Each dancer also has a solo with a basketball (black-and-white, like Borah’s scenic units), but these passages don’t function as showpieces so much as opportunities for self-appraisal. In a slow somersault, a long balance, a series of ankle rotations, they are testing the equipment, not performing, and much of the choreography explores this link between the dance studio and the gymnasium.

The finish line and the roar of the crowd are utterly beside the point here: Perez is examining essences and he pulls us into his vision.

Like the choreography, Scott Hiltzik’s score has an undercurrent of almost mechanical propulsion but remains essentially contemplative. For “Toss-Up,” however, he has contributed a bright complement to what seems one of Perez’s mordant commentaries on pop culture.

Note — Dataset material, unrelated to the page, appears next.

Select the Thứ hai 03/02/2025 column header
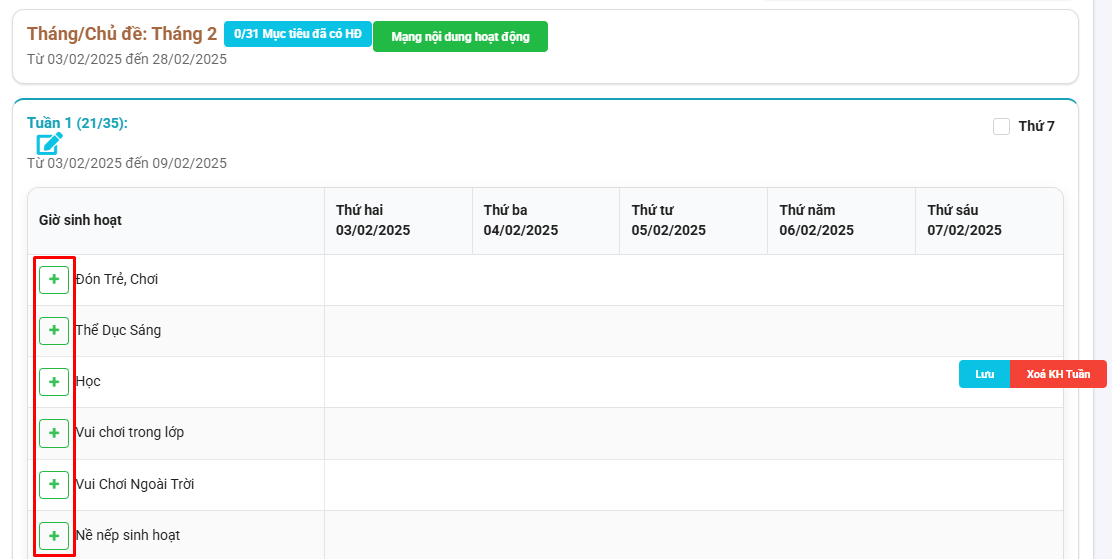1112x559 pixels. (373, 220)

This time, jazz dance is the source idiom (though there’s also an outburst of Paul Taylor-style stride jumps), with the four dancers locked into wide-leaping, hip-twitching display. Clenched smiles are part of the picture, of course: Grimaldo at one point is even frozen in a grotesque mask of happy surprise. Hubbard, is that you?

As before, these familiar actions look very odd when the punch is subtracted, when performer vitality isn’t what we’re responding to. But in the welcome revival of “Red Ice,” Perez’s dancers (the same four plus Anne Goodman) show that they can project intensity all the way to the moon if required.